- _Required action_:
Return the records below in full. Keep every word exact and skip the images.

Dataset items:
===

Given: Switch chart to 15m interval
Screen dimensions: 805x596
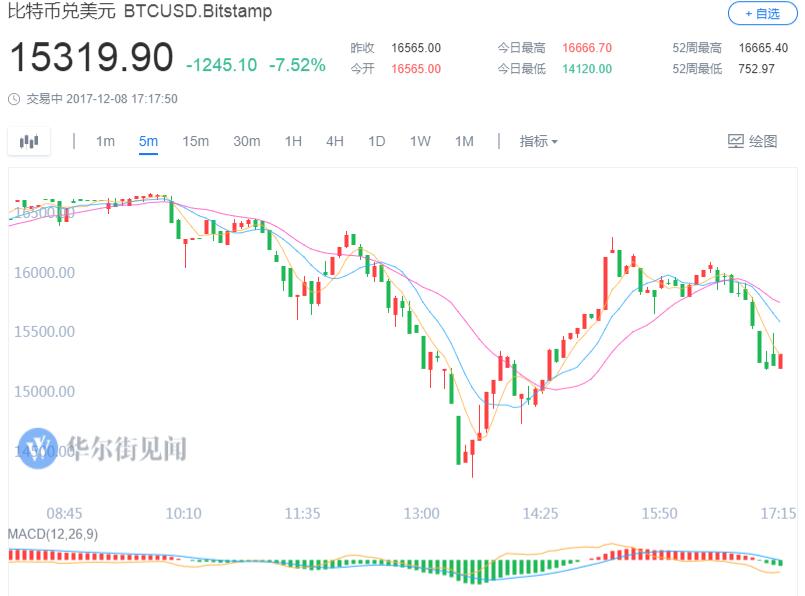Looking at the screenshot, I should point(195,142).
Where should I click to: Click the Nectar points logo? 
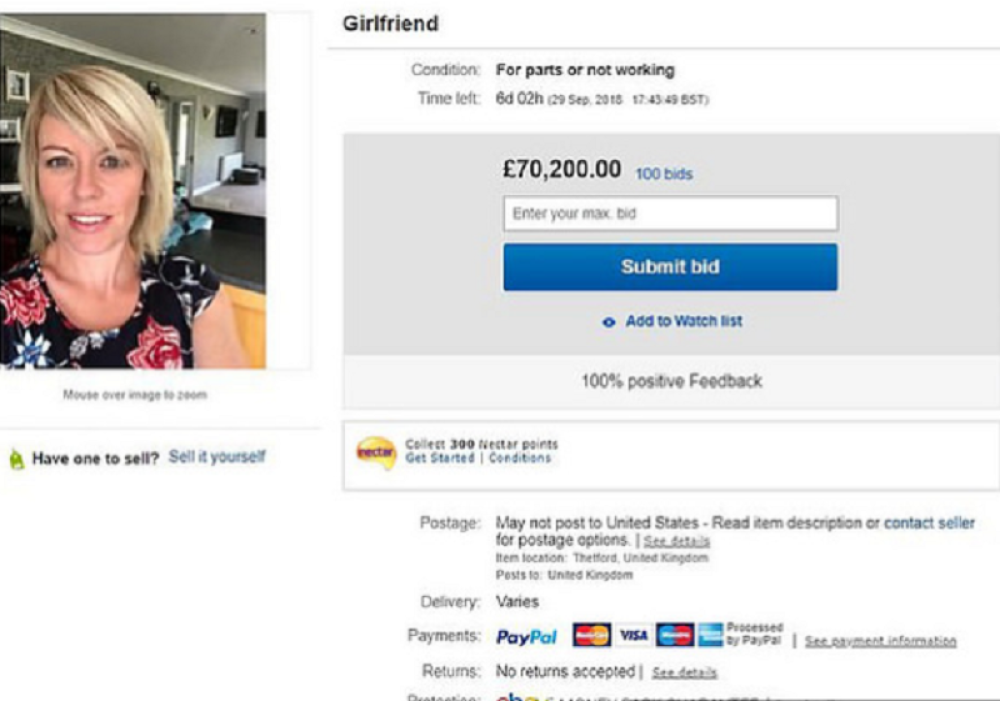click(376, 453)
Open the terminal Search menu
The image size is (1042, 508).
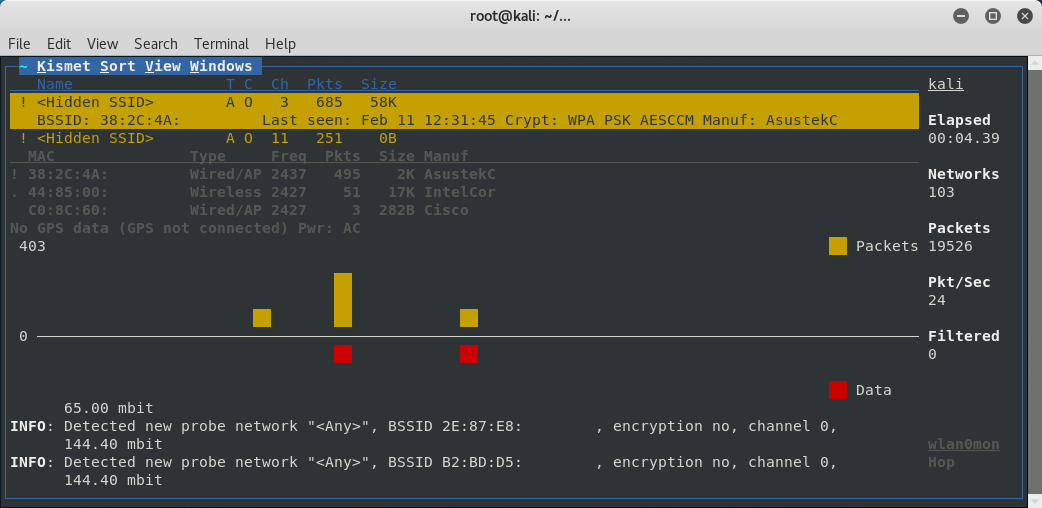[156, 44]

===

- _Completed exercise_:
Given: Switch chart to 15m interval
Screen dimensions: 805x596
Looking at the screenshot, I should point(195,142).
Where should I click to: Click the Nectar points logo? 
click(376, 453)
Open the terminal Search menu
The image size is (1042, 508).
[156, 44]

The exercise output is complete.